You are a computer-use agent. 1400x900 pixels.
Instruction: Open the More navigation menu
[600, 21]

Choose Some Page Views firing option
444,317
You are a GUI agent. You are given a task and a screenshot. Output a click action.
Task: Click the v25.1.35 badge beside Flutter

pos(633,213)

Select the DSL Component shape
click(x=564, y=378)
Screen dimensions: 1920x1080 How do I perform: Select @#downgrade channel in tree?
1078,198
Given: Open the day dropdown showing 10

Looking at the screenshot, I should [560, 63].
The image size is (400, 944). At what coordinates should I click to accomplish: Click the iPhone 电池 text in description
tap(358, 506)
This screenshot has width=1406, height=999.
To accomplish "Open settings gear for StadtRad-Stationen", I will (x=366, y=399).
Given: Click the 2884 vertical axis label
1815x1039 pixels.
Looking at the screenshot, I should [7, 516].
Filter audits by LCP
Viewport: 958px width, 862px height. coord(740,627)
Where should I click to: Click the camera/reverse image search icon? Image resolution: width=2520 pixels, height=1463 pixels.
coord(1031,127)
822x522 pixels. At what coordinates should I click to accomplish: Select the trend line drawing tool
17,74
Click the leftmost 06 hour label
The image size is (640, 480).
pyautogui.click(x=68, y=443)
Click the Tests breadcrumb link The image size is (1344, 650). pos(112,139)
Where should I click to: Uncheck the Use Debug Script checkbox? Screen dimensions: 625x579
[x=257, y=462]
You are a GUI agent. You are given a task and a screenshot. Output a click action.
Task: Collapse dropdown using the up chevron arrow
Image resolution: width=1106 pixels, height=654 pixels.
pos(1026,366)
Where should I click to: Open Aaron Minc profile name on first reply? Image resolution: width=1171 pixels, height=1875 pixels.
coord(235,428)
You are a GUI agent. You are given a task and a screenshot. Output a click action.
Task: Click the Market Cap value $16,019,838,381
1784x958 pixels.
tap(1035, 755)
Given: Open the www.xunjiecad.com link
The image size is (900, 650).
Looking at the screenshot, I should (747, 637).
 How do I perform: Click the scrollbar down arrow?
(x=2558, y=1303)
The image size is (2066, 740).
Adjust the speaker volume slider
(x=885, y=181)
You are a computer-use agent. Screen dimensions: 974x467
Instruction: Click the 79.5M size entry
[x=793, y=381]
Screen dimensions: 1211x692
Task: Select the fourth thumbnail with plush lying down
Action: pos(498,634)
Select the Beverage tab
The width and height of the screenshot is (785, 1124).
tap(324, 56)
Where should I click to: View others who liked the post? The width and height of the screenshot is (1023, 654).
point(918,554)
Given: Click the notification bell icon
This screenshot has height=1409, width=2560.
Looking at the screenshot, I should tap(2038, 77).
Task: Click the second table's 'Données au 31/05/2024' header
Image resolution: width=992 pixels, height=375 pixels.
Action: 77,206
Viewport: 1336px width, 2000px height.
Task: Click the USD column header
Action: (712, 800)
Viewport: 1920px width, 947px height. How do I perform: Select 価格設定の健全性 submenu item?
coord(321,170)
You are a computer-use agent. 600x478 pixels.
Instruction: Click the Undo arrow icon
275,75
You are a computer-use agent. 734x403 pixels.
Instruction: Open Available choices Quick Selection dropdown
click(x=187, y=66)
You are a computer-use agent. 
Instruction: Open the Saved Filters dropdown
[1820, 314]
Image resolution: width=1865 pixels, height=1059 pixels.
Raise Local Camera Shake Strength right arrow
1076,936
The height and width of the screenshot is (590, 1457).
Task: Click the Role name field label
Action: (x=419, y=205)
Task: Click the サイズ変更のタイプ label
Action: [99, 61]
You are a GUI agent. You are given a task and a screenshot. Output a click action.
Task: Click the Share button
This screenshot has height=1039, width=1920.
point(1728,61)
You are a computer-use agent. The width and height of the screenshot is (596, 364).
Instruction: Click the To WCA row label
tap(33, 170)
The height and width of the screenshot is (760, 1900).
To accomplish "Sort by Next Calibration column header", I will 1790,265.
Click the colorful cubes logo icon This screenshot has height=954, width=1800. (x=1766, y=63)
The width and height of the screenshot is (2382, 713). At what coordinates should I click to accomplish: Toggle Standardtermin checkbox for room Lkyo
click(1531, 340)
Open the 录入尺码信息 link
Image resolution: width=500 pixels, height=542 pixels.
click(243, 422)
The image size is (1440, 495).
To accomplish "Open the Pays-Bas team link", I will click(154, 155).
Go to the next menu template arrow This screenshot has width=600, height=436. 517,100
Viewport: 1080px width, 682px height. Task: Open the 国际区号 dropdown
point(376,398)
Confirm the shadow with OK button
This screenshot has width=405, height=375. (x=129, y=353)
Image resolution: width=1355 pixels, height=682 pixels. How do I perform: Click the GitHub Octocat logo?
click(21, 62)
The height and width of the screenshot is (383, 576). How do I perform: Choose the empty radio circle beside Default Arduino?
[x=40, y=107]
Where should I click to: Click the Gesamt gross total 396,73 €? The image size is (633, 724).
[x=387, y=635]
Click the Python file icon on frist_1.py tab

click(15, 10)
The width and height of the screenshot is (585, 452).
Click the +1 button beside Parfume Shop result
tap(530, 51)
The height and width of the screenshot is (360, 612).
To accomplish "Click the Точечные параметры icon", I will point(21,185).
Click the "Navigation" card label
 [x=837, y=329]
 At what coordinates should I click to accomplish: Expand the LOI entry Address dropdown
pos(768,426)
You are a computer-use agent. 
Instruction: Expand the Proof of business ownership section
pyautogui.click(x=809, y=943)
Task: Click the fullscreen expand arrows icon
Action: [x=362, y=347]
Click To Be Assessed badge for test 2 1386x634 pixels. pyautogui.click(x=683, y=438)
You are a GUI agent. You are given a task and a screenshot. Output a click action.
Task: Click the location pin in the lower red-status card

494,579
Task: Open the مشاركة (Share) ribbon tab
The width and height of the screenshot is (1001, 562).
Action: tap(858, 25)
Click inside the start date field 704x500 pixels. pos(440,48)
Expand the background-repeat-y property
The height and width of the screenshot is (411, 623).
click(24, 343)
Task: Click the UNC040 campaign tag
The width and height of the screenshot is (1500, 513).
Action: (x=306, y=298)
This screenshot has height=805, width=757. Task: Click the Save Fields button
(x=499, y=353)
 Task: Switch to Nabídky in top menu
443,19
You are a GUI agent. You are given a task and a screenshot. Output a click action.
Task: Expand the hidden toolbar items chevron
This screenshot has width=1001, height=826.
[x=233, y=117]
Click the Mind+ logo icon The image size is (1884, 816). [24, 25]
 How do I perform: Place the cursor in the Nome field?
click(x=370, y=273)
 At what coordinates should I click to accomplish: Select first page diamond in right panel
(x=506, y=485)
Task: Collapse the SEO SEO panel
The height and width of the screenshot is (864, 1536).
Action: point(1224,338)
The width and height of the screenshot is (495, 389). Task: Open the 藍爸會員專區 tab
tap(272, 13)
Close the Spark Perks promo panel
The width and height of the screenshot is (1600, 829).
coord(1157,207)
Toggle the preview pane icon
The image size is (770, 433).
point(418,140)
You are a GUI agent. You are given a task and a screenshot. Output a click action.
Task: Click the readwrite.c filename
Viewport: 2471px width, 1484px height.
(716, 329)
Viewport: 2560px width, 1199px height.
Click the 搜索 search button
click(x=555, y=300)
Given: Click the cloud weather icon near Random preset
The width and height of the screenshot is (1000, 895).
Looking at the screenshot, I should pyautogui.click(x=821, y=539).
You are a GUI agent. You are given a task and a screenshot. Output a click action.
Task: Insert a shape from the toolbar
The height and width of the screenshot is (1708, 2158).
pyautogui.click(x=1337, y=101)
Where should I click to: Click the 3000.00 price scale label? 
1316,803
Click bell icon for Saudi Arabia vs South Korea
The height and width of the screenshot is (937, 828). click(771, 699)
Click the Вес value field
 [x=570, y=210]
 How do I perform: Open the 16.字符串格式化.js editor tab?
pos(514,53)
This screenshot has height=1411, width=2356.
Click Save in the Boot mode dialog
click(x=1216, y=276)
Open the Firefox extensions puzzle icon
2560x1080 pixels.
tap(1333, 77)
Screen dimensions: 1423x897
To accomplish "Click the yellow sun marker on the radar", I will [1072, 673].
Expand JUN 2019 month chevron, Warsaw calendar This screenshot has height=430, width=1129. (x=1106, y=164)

• • • •

_TASK INSTRUCTIONS_: Update the rows in the part that opens with the line containing "Click To Be" and closes with the line containing "click(x=555, y=300)" by replacing "Output a click action" with "Output a tap action", leaving everything else unchanged. Give back only those lines.

_WRITTEN RESPONSE_:
Click To Be Assessed badge for test 2 1386x634 pixels. pyautogui.click(x=683, y=438)
You are a GUI agent. You are given a task and a screenshot. Output a tap action.
Task: Click the location pin in the lower red-status card

494,579
Task: Open the مشاركة (Share) ribbon tab
The width and height of the screenshot is (1001, 562).
Action: tap(858, 25)
Click inside the start date field 704x500 pixels. pos(440,48)
Expand the background-repeat-y property
The height and width of the screenshot is (411, 623).
click(24, 343)
Task: Click the UNC040 campaign tag
The width and height of the screenshot is (1500, 513).
Action: (x=306, y=298)
This screenshot has height=805, width=757. Task: Click the Save Fields button
(x=499, y=353)
 Task: Switch to Nabídky in top menu
443,19
You are a GUI agent. You are given a task and a screenshot. Output a tap action.
Task: Expand the hidden toolbar items chevron
This screenshot has width=1001, height=826.
[x=233, y=117]
Click the Mind+ logo icon The image size is (1884, 816). [24, 25]
 How do I perform: Place the cursor in the Nome field?
click(x=370, y=273)
 At what coordinates should I click to accomplish: Select first page diamond in right panel
(x=506, y=485)
Task: Collapse the SEO SEO panel
The height and width of the screenshot is (864, 1536).
Action: point(1224,338)
The width and height of the screenshot is (495, 389). Task: Open the 藍爸會員專區 tab
tap(272, 13)
Close the Spark Perks promo panel
The width and height of the screenshot is (1600, 829).
coord(1157,207)
Toggle the preview pane icon
The image size is (770, 433).
point(418,140)
You are a GUI agent. You are given a task and a screenshot. Output a tap action.
Task: Click the readwrite.c filename
Viewport: 2471px width, 1484px height.
(716, 329)
Viewport: 2560px width, 1199px height.
Click the 搜索 search button
click(x=555, y=300)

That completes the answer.